ESTRATTO DEL TESTO:
+---+

Convinto che tutto sia concatenato, oso collegare i problemi del paese, e forse del mondo, con le nostre modeste aspettative di cacciatori. Leggo per esempio, su "Metafore del Mondo" una riflessione tratta da “L'Italia del ni”, di Gian Maria Fara, presidente Eurispes, nonchè navigato indagatore dei fenomeni sociali.
“Tutti i principali analisti - dice Fara - segnalano da anni l’assenza di una classe dirigente in grado di guidare i destini del Paese. Le élites, o quel poco che ne resta, sembrano più interessate a salvaguardare ruoli e rendite piuttosto che a dedicarsi all’interesse generale. Manca una carta nautica aggiornata e il navigante è costretto a tracciare la rotta giorno per giorno. La proiezione massima sul fronte economico e finanziario non supera i tre anni e per le società quotate in Borsa i programmi e i risultati si verificano a tre mesi. È caduta la cultura della programmazione, così come si è persa quella dell’analisi preventiva dei costi e dei benefici che dovrebbero accompagnare le decisioni pubbliche. Le grandi questioni che attraversano la vita del Paese sono affrontate con la superficialità e con l’improvvisazione dettate dai tempi della comunicazione. Ogni argomento, anche se di grande rilevanza, viene affidato a uno spot, uno slogan, un tweet. Il confronto tra idee e posizioni diverse è considerato una perdita di tempo. E anche i luoghi istituzionalmente a ciò deputati sono quotidianamente delegittimati dalla pretesa di trasferire al popolo il potere di decidere". Manca insomma, conclude Fara "una idea di comunità e di un senso stesso dello Stato".
Fra uno spritz e l'altro, moderni sostituti del barbera, leggo e rileggo anche una recente lunga riflessione di matrice toscana sulla caccia e sui suoi rapporti/problemi con la società. Non solo in Toscana.
"E’ nostra convinzione - leggo - che la crisi di identità di cui soffre il nostro mondo, derivi in larga parte dalla mancanza di idee di lungo respiro su cui ancorare da subito la necessaria progettualità. La battaglia difensiva sugli attacchi animalisti ai calendari venatori ed a tutti quegli aspetti che attengono all’etica venatoria, deve vederci impegnati, ma non basta. Le battaglie in difesa, servono per salvare la pelle, per non soccombere ma non certo per riconquistare un ruolo in una società in profonda trasformazione. Il punto da cui ripartire deve essere incentrato sulla necessità di mettere sul piatto fatti concreti, opportunità reali, modelli gestionali che offrono un elevato valore aggiunto per tutti i cittadini. Il tema della gestione virtuosa del territorio e della fauna selvatica spesso richiamati stancamente nelle assemblee e riproposti in modo vago al mondo agricolo, meritano una lettura più attenta e proposte in linea con le novità e le opportunità che si aprono davanti a noi. Ripensare la Legge 157 diventa essenziale, riorganizzare ruolo, funzioni e strategie degli ATC, obbligatorio. Non vi è dubbio che il tema della gestione faunistica dovrà essere sempre più al centro delle nostre azioni".

+---+

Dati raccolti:
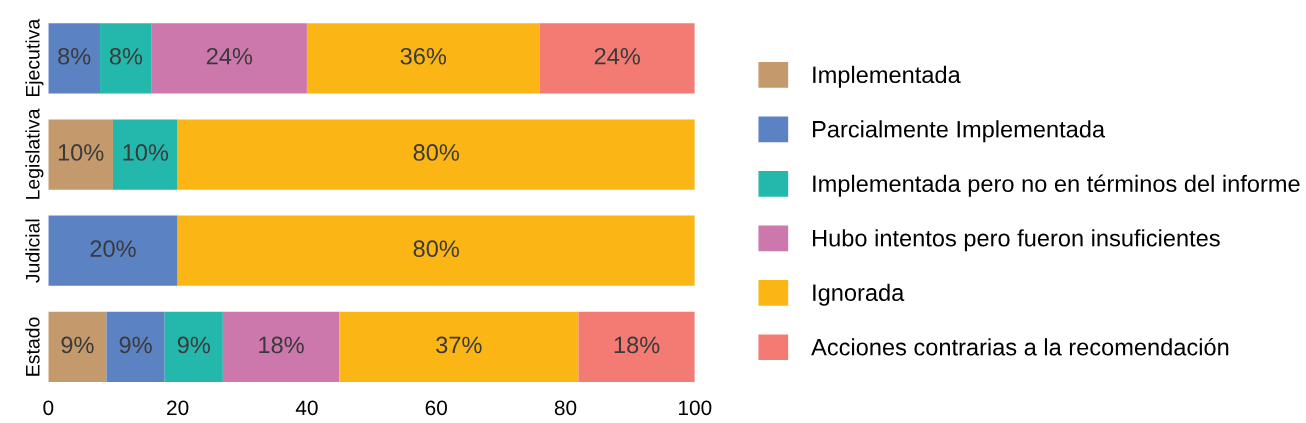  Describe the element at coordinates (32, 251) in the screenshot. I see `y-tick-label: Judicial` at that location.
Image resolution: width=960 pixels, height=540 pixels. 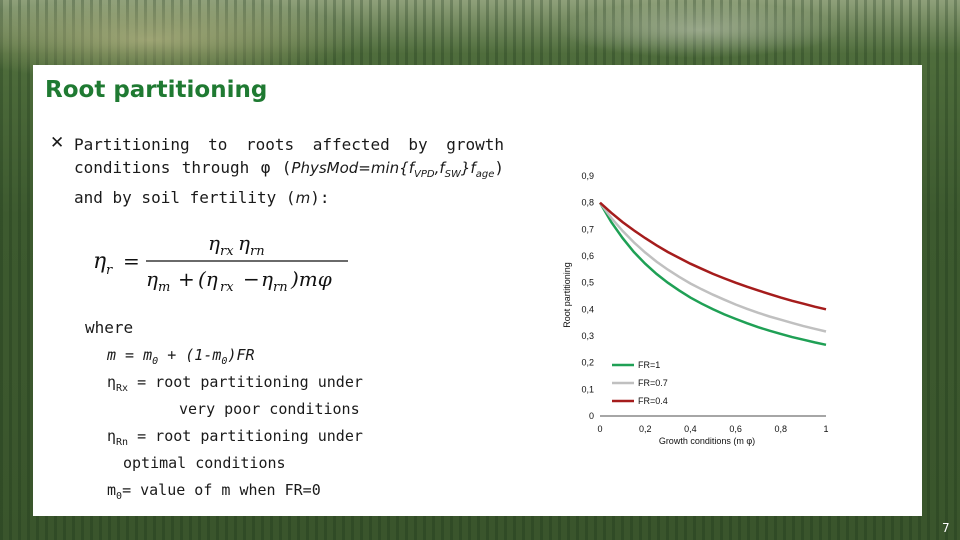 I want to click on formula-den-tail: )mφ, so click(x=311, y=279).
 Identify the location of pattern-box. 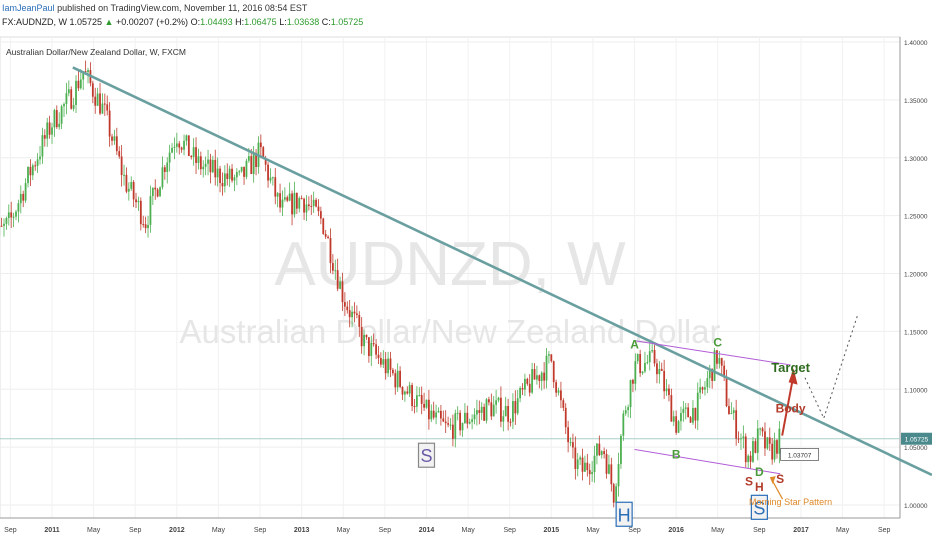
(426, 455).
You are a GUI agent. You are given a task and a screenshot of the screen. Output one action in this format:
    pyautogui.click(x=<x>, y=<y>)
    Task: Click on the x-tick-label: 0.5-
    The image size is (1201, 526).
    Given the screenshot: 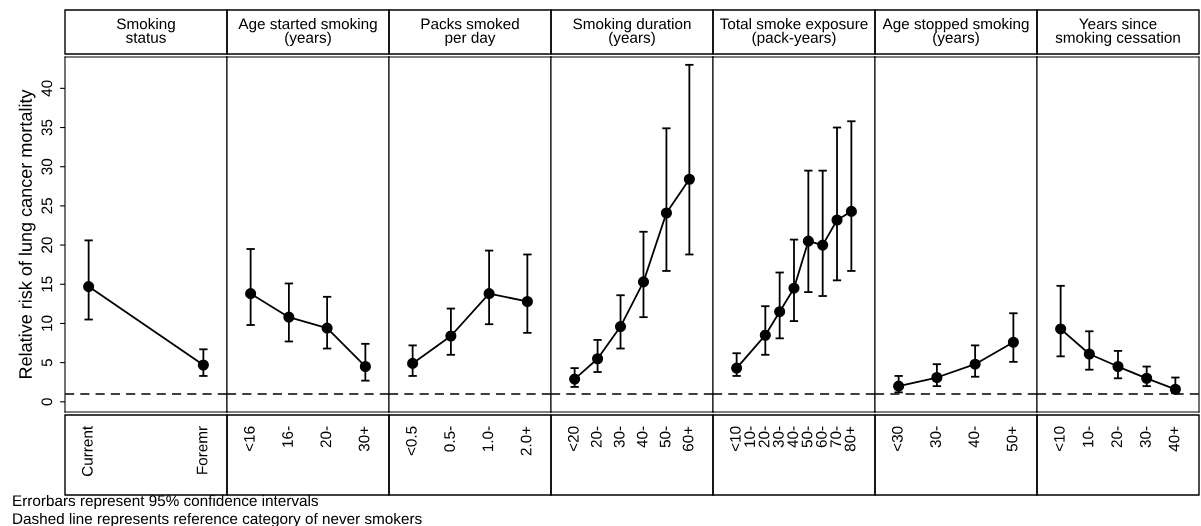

+---+

COSA FARE:
• A. Nell'estratto sulla caccia, secondo Fara, fino a quanti anni arriva la proiezione massima sul fronte economico e finanziario?
• B. Riscrivi le righe dei record a partire da quella che contiene "Identify the location of pattern-box." e fino alla fine dei record, sostituendo "screenshot" con "screen capture" e lasciando invariato tutto il resto. Non includere le immagini.

RISPOSTE:
• A. Non supera i tre anni.

• B.
 Identify the location of pattern-box. 
(426, 455).
You are a GUI agent. You are given a task and a screen capture of the screen. Output one action in this format:
    pyautogui.click(x=<x>, y=<y>)
    Task: Click on the x-tick-label: 0.5-
    The image size is (1201, 526).
    Given the screen capture: 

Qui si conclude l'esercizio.